Scotland must build a green future for all
YOUR leader states: “It falls to the Scottish Government to make sure that in forging our green future, it has the interests of the many, not the few, at heart” (Embrace a green future, Editorial, October 1). This is a vital principle. The difficulty of enacting legislation which runs counter to the interests of the tax haven lobby demands boldness and enlightenment, be it dealing with the cruelty of the shooting elite, selling arms to Saudi Arabia or the power grab of a fracking proponent.
Believers in progress should beware. Ruth Davidson’s trip to the Manchester Tory conference may have more to do with unseating Nicola Sturgeon than pointing out you can “sell a three-bed semi in Ilford and buy up half of Sutherland”. That remark is perhaps better suited to illustrating the erstwhile treatment of the Highlands by her beloved party, but a brilliant example of the wealth gap, past and present.

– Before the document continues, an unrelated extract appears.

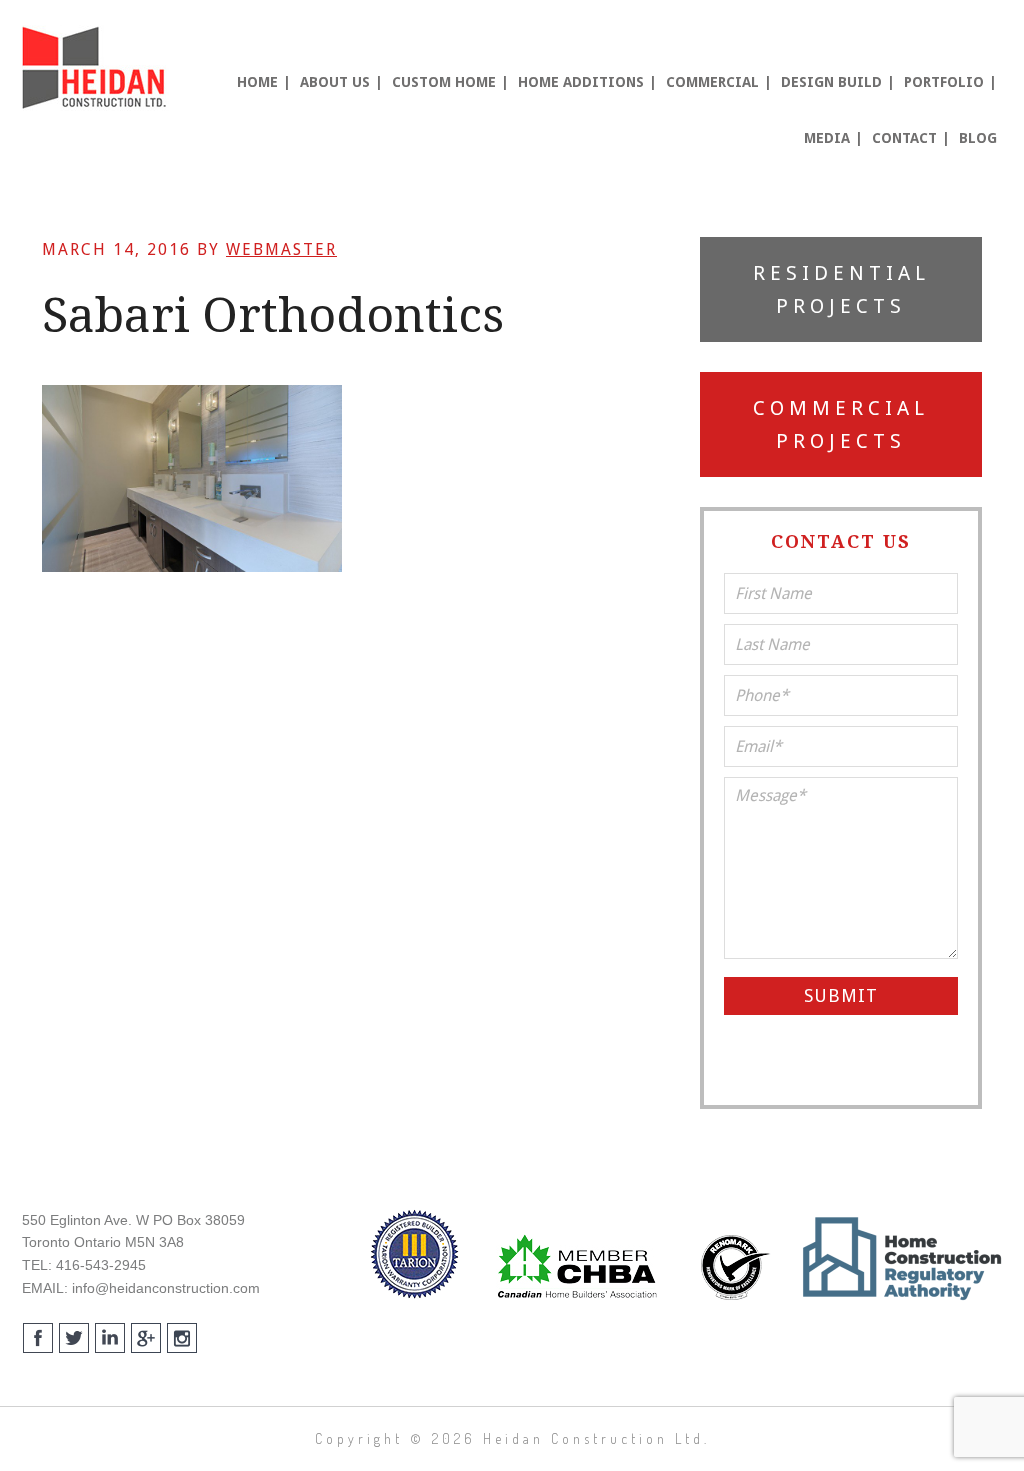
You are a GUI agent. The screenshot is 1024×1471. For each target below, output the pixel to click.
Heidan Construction (97, 68)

Back home, meanwhile, the ritual pheasant slaughter is reduced to money and jobs. Yemen is far away, and we are told that fracking will boost Scotland’s economy; once again, at the hands of the few: people and the environment pay. Iain R Thomson Cannich SO Nicola Sturgeon is to ban fracking in Scotland (Revealed: SNP will ban fracking in Scotland, News, October 1). Really? If she does, this means just now, as Labour’s renaissance continues, she seeks popular support in the form of central belt and Fife votes more than she needs to big up a new tax stream to replace collapsed North Sea tax receipts.
But if Scotland were ever to become independent, expect a dramatic U-turn. Without a massive new source of public-sector finance to replace the Barnett Formula, Sturgeon’s independence dreams are dead in the water. Martin Redfern Edinburgh THE SNP-dominated Scottish Government has, after a public consultation, outlawed fracking despite the fact that it would create 3,100 jobs and bring £6.5 billion of investment to Scotland.

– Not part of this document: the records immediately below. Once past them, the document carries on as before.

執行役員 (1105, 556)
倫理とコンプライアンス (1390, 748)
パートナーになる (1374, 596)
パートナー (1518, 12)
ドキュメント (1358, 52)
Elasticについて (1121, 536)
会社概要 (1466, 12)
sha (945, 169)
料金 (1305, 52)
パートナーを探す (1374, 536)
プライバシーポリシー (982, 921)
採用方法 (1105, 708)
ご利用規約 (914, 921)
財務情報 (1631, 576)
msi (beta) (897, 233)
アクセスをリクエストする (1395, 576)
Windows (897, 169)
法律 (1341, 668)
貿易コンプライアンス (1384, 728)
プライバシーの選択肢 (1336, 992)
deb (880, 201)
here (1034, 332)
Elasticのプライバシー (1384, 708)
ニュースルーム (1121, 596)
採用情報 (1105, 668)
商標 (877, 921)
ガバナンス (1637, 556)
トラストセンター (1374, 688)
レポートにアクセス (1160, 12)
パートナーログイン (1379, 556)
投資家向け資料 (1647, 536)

The 60,000 who voted against fracking because they believed all the scare stories need to be reminded that the Advertising Standards Authority, earlier this year, told Friends of the Earth not to repeat claims made in an anti-fracking leaflet, which included allegations that fracking caused health problems, that water used in fracking contained a toxic cocktail of chemicals which could end up in drinking water, that 25 per cent of fracking chemicals could cause cancer.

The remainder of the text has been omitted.